_WHAT YOU NEED TO DO_
The word "screenshot" occurs in some of the lines below; copy each of those lines.

_DATA TO PROCESS_
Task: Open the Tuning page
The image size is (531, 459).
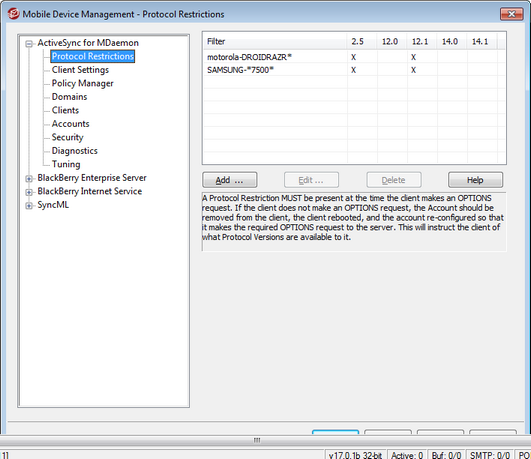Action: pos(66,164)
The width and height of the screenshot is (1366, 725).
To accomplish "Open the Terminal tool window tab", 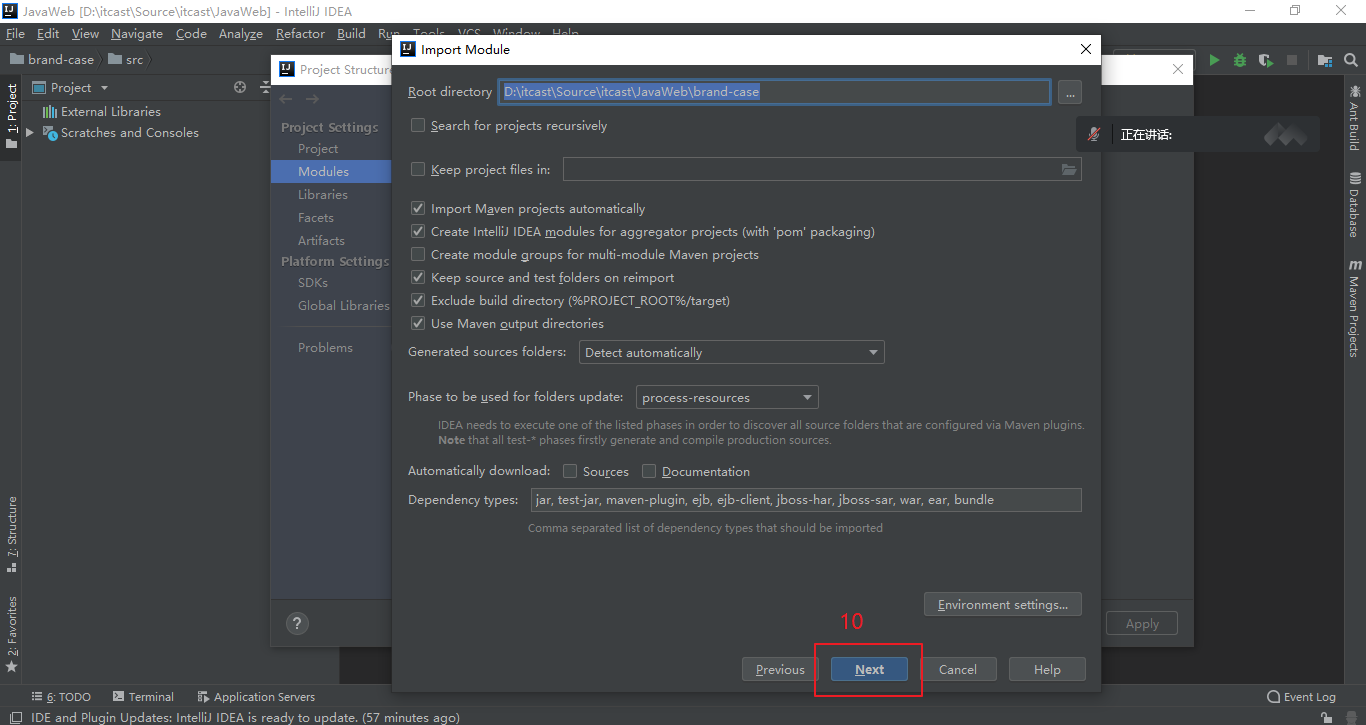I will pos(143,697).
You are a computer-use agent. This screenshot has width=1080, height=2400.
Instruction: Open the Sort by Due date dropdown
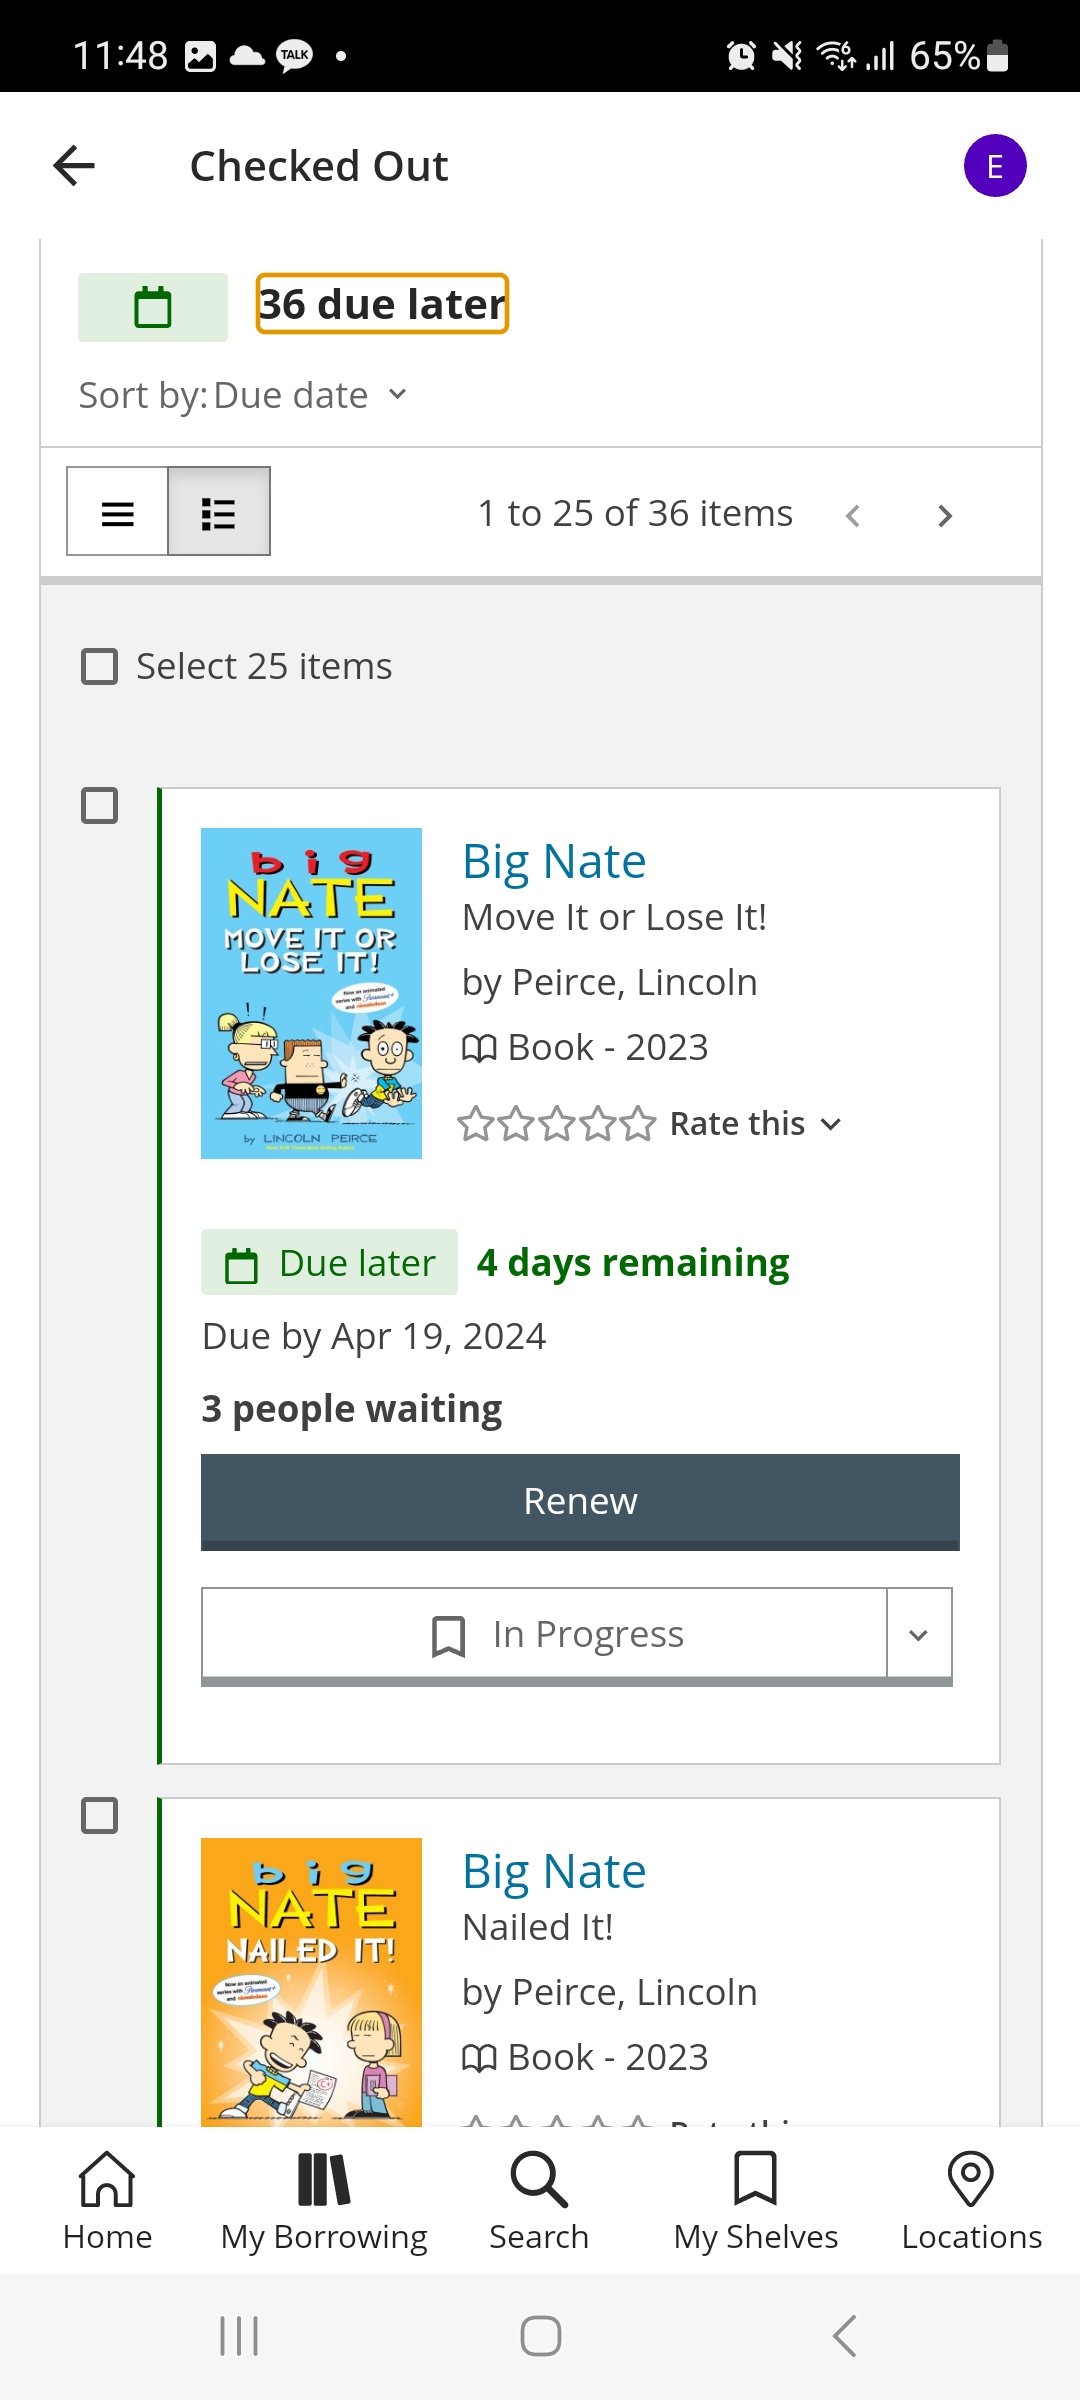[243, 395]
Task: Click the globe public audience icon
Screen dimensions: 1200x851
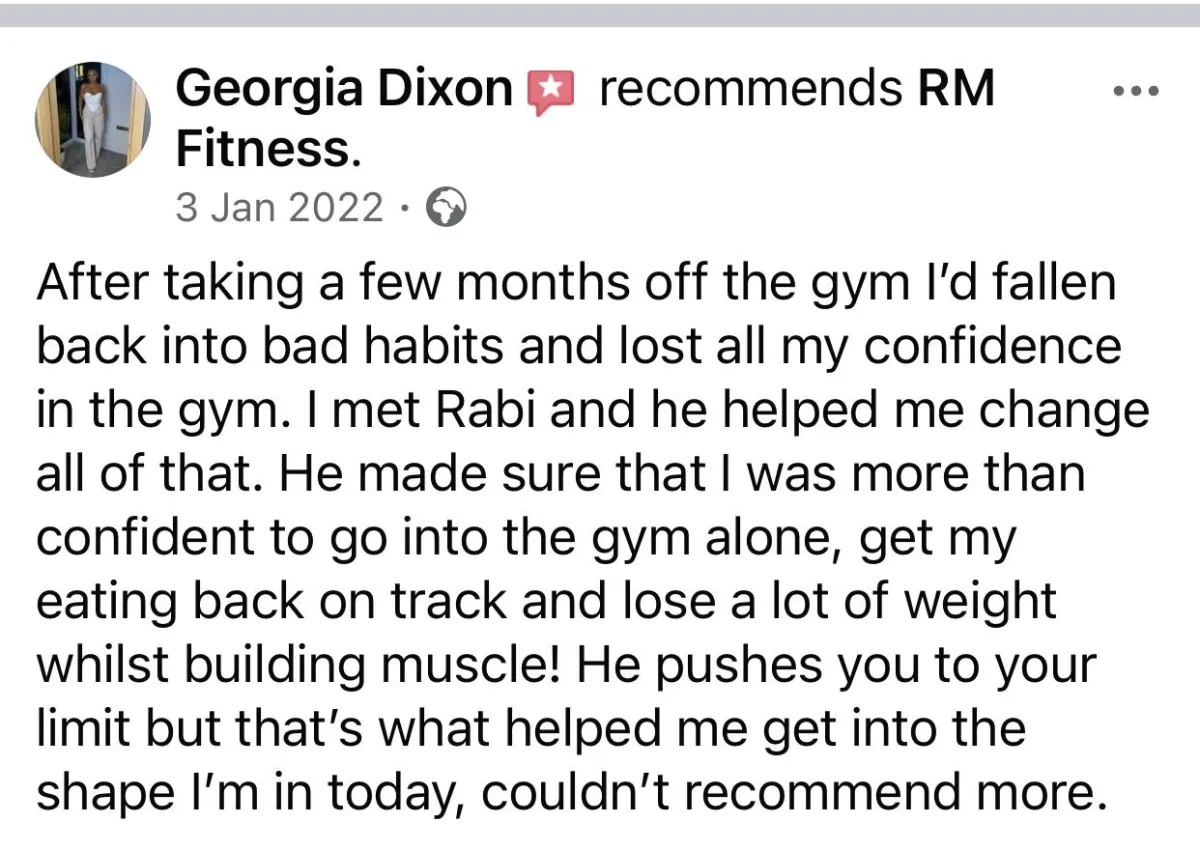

_RESPONSE TO THIS TASK_
The width and height of the screenshot is (1366, 725).
You are a computer-use agent. This screenshot has width=1080, height=2400.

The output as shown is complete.